Mengapa kita senang menyaksikan Ahok , Ganjar, dan Risma marah? Bukankah kita biasanya malu atau pura-pura tidak tahu jika melihat orang marah, atau berusaha menjaga "kehormatan" yang sedang kehilangan kendali emosi?
Ya, kemarahan Ahok , Ganjar, dan Risma memang lain. Ini bukan sekadar emosi yang meletup-letup karena kecewa atau sakit hati, tetapi karena kita bisa mengerti, memahami, dan menyelami, kenapa kemarahan itu terjadi.

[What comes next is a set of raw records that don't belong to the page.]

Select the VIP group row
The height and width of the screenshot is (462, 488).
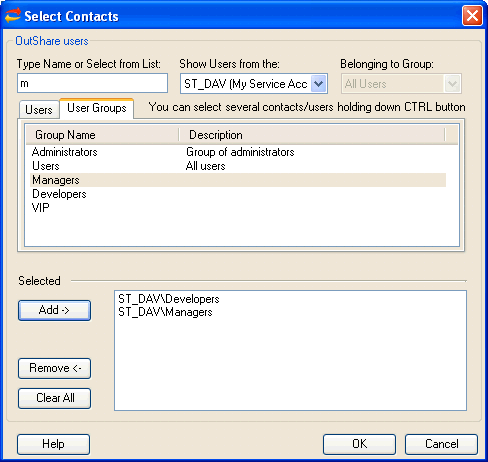click(x=238, y=208)
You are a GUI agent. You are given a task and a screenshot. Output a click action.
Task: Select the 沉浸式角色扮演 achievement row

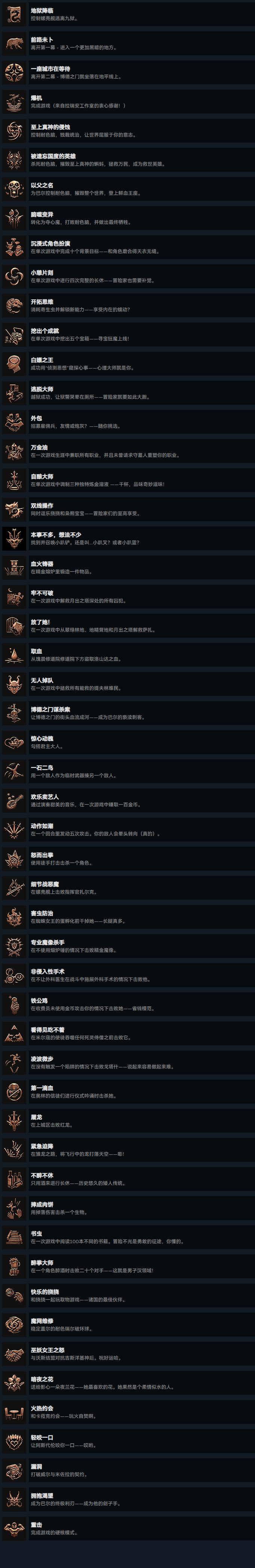[x=128, y=247]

Lebih dari itu, sesungguhnya kemarahan tiga orang itu juga mewakili kemarahan banyak orang. Kita sesungguhnya mau marah karena hampir setiap hari, terutama jika berhubungan dengan aparat pemerintah, dibuat kecewa dan sakit hati oleh perilaku buruknya: tidak terampil, tidak empati, dan minta disuap.
Tapi kita tidak bisa melampiaskan rasa jengkel itu, karena kita dalam posisi tidak berdaya. Bukan takut atau tidak bisa marah, tapi tidak mau terbelit masalah lebih rumit. Ya, orang Jawa bilang, sing waras ngalah, menahan diri, menahan sakit hati.

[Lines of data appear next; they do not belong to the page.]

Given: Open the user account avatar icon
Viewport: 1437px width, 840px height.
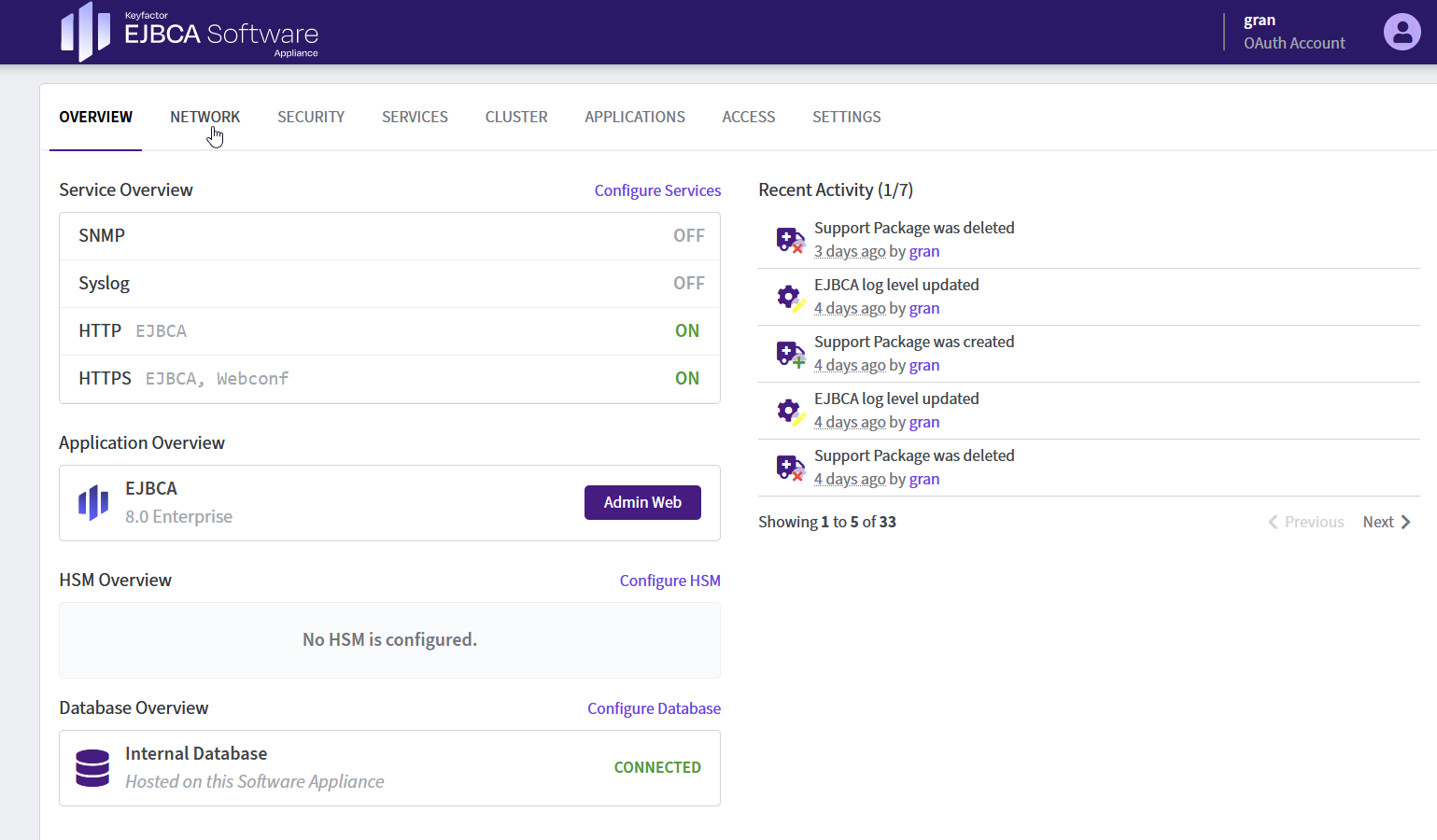Looking at the screenshot, I should coord(1401,32).
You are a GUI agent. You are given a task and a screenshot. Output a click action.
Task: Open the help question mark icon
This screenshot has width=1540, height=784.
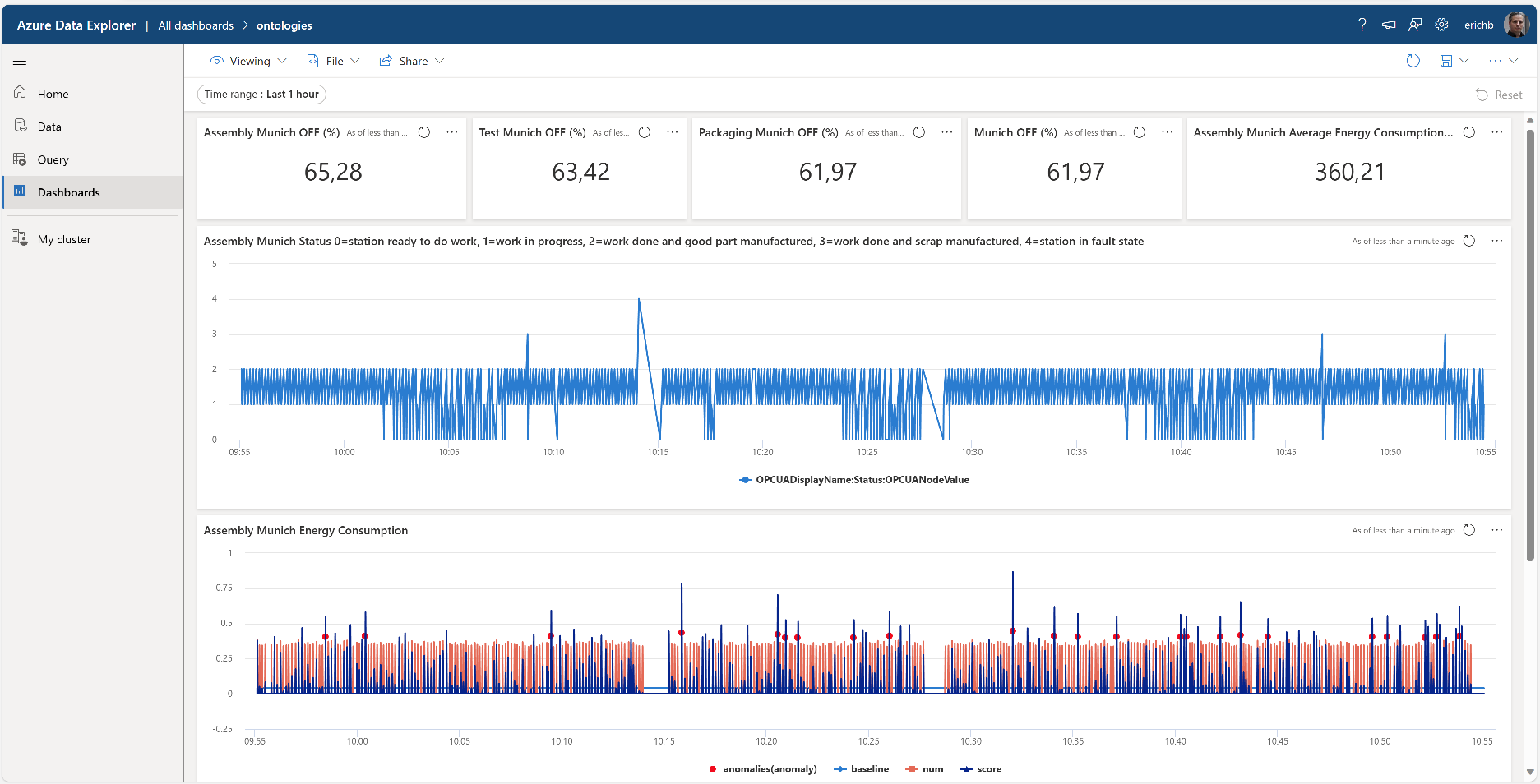[x=1362, y=25]
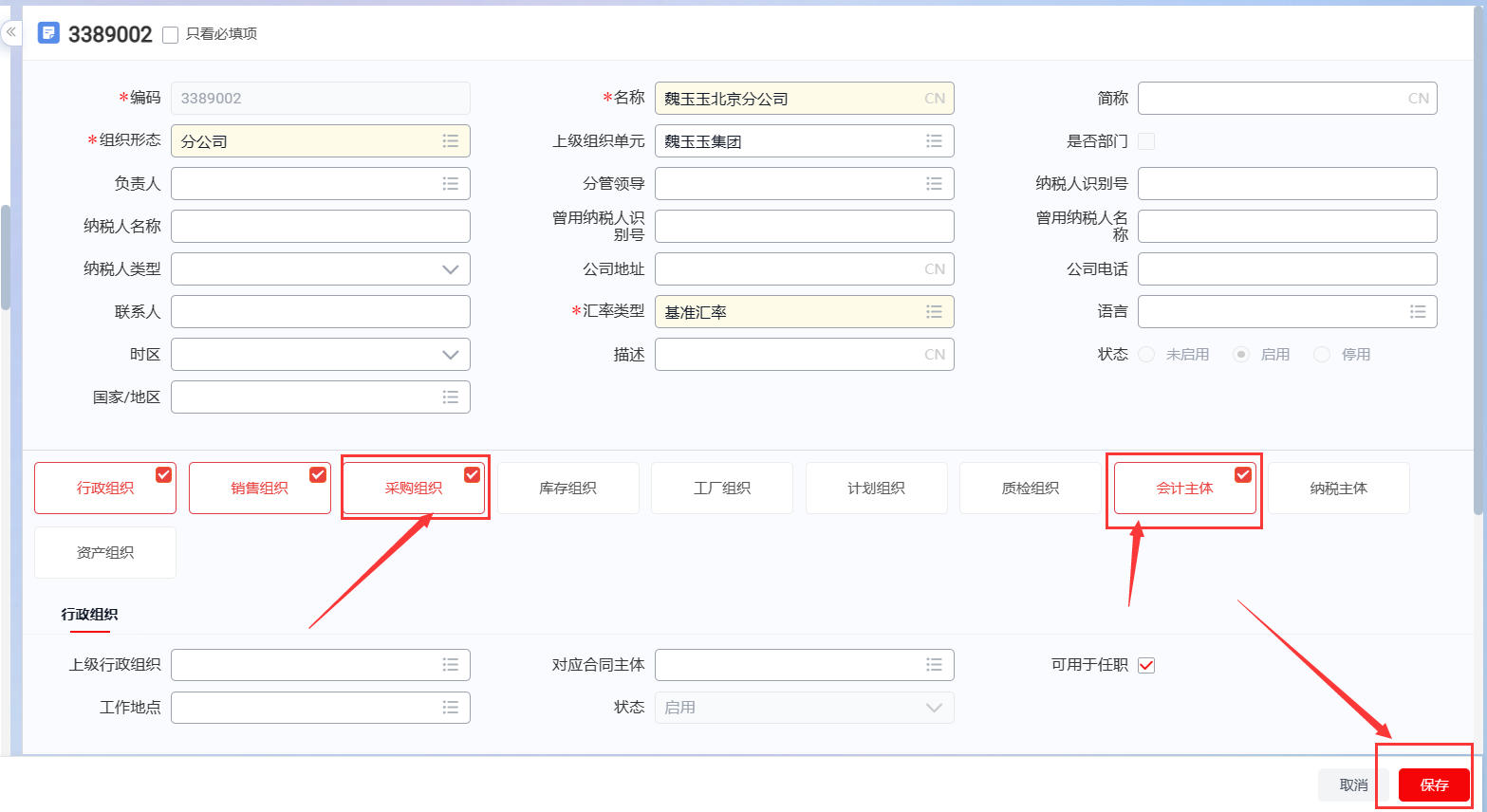This screenshot has height=812, width=1487.
Task: Open the 分管领导 lookup icon
Action: pos(935,183)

Makanya, saat menyaksikan Ahok , Ganjar, dan Risma marah, sebetulnya kita juga sedang melampiaskan kemarahan yang sama. Itulah sebabnya kita menyaksikan berkali-kali video Ahok , Ganjar, dan Risma, dan berbagi dengan kawan dan sanak saudara. Ya, semacam solidaritas kemarahan, setelah bertahun-tahun ditahan dalam hati.
Ketika pertama kali menyaksikan Ahok memarahi pegawainya yang bengong saja di hadapan laptopnya, kita terhenyak: ada pejabat marah di depan umum kepada pegawai rendahan. Nalar kita menyayangkan, tapi hati kecil membenarkan.
Bagi orang tua yang setiap bulan dililit biaya sekolah padahal katanya sekolah gratis senang menyaksikan Ahok memarahi kepala sekolah yang seenaknya mengelola anggaran. Sejak saat itu, tidak ada lagi sekolah negeri yang menarik uang tambahan. Mau dimarahin Ahok? Inilah dampak penyebaran video amarah Ahok .
Tetapi penyebaran video itu juga tak berarti apa-apa, paling hanya jadi hiburan, jika Ahok sendiri tidak melakukan langkah nyata untuk membenahi hal-hal yang membuat dia marah. Tetap dibutuhkan kerja kongkrit, agar semua kesalahan, kekurangan, dan keburukan, bisa berubah menjadi kebenaran, kelebihan, dan kebaikan.
Jika tidak, maka amarah hanya menjadi amarah berikutnya. Kalau amarah sudah menjadi rutin, tentu tidak menarik jadi tontonan. Bahkan bisa jadi bahan cibiran: kerjanya marah melulu.
Bagi orang-orang yang dekat dengan Ganjar, ledakan amarah di lingkungan Pemprov Jawa Tengah, sesungguhnya hanya menunggu waktu. Dia sudah memperingatkan agar para pegawai kerja dengan baik, melayani rakyat, menghindari korupsi. Dia juga berkali-kali mengatakan, pesan "ora ngapusi, ora korupsi" bukan tagline kampanye semata.
Namun sudah hampir setahun berkuasa, Sang Gubernur ini merasa belum semua jajaran pemprov bergerak membaik. Dia merasa hendak ditipu oleh pejabat tertentu; dia berkali-kali ditawari amplop pengusaha atas saran pegawainya. Ada kongkalikong; kebiasaan lama belum berhenti.
Tapi dia belum bisa membuktikan kelakuan buruk pegawai itu secara nyata, sampai di terjun sendiri di tempat timbangan kendaraan. Meledaklah amarahnya. Kita ikut senang menyaksikan, karena dalam bentuk lain, hampir setiap hari sesungguhnya dipungut pungli oleh petugas, di jalanan maupun di kantor.
Lain lagi dengan kemarahan Risma. Bayangkan, kerja keras membangun Taman Bungkul selama 10 tahun dengan anggaran negara yang tidak sedikit, dirusak dalam sekejap akibat tindakan sembrono. Seluruh warga Surabaya pun ikut marah, karena teman itu tidak hanya menjadi tempat berteduh dan bersantai, tapi sudah menjadi kebanggaan warga Surabaya karena sudah diakui secara internasional.
Inilah pelajaran penting amarah Ahok , Ganjar, dan Risma: jika tidak turun langsung ke lapangan, tidak mungkin pejabat menemui kesalahan dan kekurangan; jika tidak marah atas kesalahan dan kekurangan yang dilakukan bawahan, tidak mungkin pelaku kesalahan itu terbuka aib dan kesadarannya, dan; jika tidak dikontrol terus menerus dan disidak berkali-kali, tidak mungkin kebijakan dan keputusan jadi kenyataan.